Hemoglobinopathies in Pregnancy

The hemoglobinopathies are red blood cell disorders which result either from the synthesis of structurally abnormal Hb chains (the Hb variants) or from the defective synthesis of Hb chains (the thalassemia syndromes). These inherited genetic disorders are inherited in Mendelian recessive manner so that persons with the carrier or traits are generally healthy. Patients manifesting clinically significant disease may be homozygous for any one condition or can be heterozygous for two or more hemoglobinopathy genes which interact.

The hemoglobinopathies are result of mutation and deletion in and around the globin genes on chromosome 16 and 11.
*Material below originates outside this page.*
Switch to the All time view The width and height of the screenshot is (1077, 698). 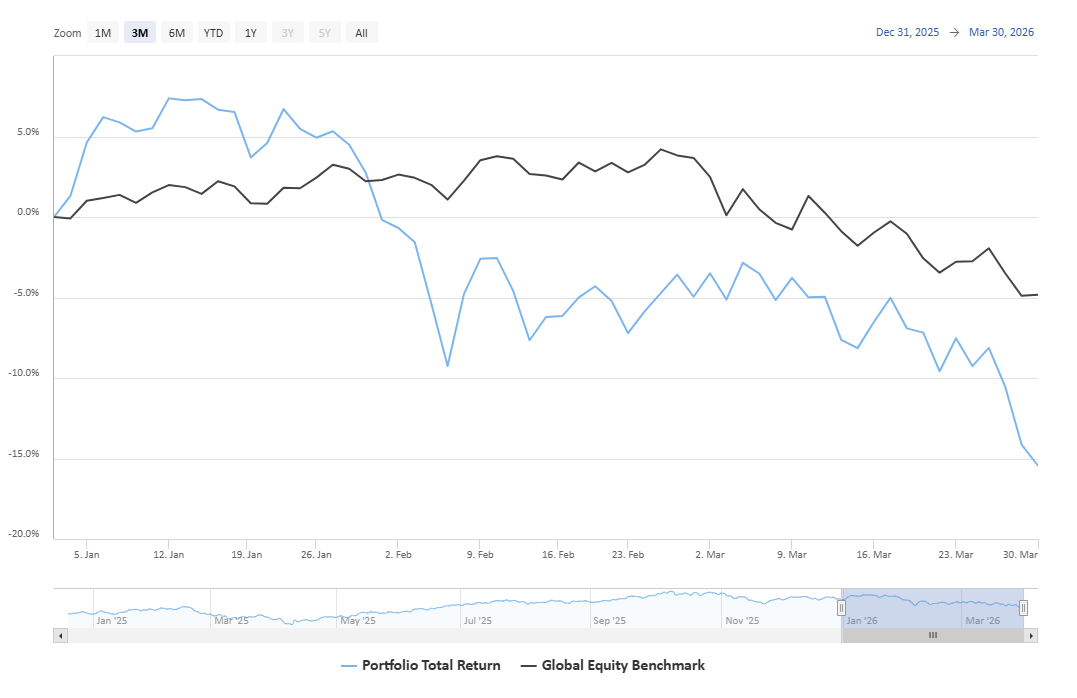[x=361, y=32]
• There is increased incidence of abortion, intrauterine growth restriction and prematurity. Fetal distress and perinatal mortality is increased, four to six folds.
• Close observation is recommended at 32-34 weeks; obtain pregnant patient's blood cell count, to detect hemoglobin level, infection, and serial ultrasonography to monitor fetal growth.
• Crisis complicates about 35% of pregnancies. Painful crisis during pregnancy should be distinguished from ectopic pregnancy, placental abruption, pyelonephritis, appendicitis, cholecystitis or other serious obstetrical or medical problems that cause pain, anemia or both.
• Anemia is not marked, hemoglobin concentration falls below 7 gm/dl only if there is presence of infection or nutritional deficiency. Folate supplementation is recommended due to quick turnover of erythrocytes. Increased risk of infection is partly due to loss of splenic function. UTI is twice as common in sickle cell trait.
• Bacteriuria and pyelonephritis are also increased which can precipitate red cell destruction; hematuria is present in few cases. Cardiac dysfunction is present in most of the pregnant women. Pre-eclampsia and thrombophlebitis which also increase maternal morbidity and mortality, is estimated to increase by 2.5%. Sickling occurs acutely specially late in pregnancy, labor, delivery and early peurperium. Acute chest syndrome, this is characterized by fever, tachypnea, pleuritic chest pain, leukocytosis and pulmonary infiltrates. It may be caused by pulmonary infections or infarction from intravascular sickling or thrombosis.
• Splenic sequestration, retinopathy, leg ulcers, aseptic necrosis of bone, renal papillary necrosis, stroke leading to premature death are also seen in some cases.

Over all management should take place in combined clinics with experienced hematologists and obstetricians.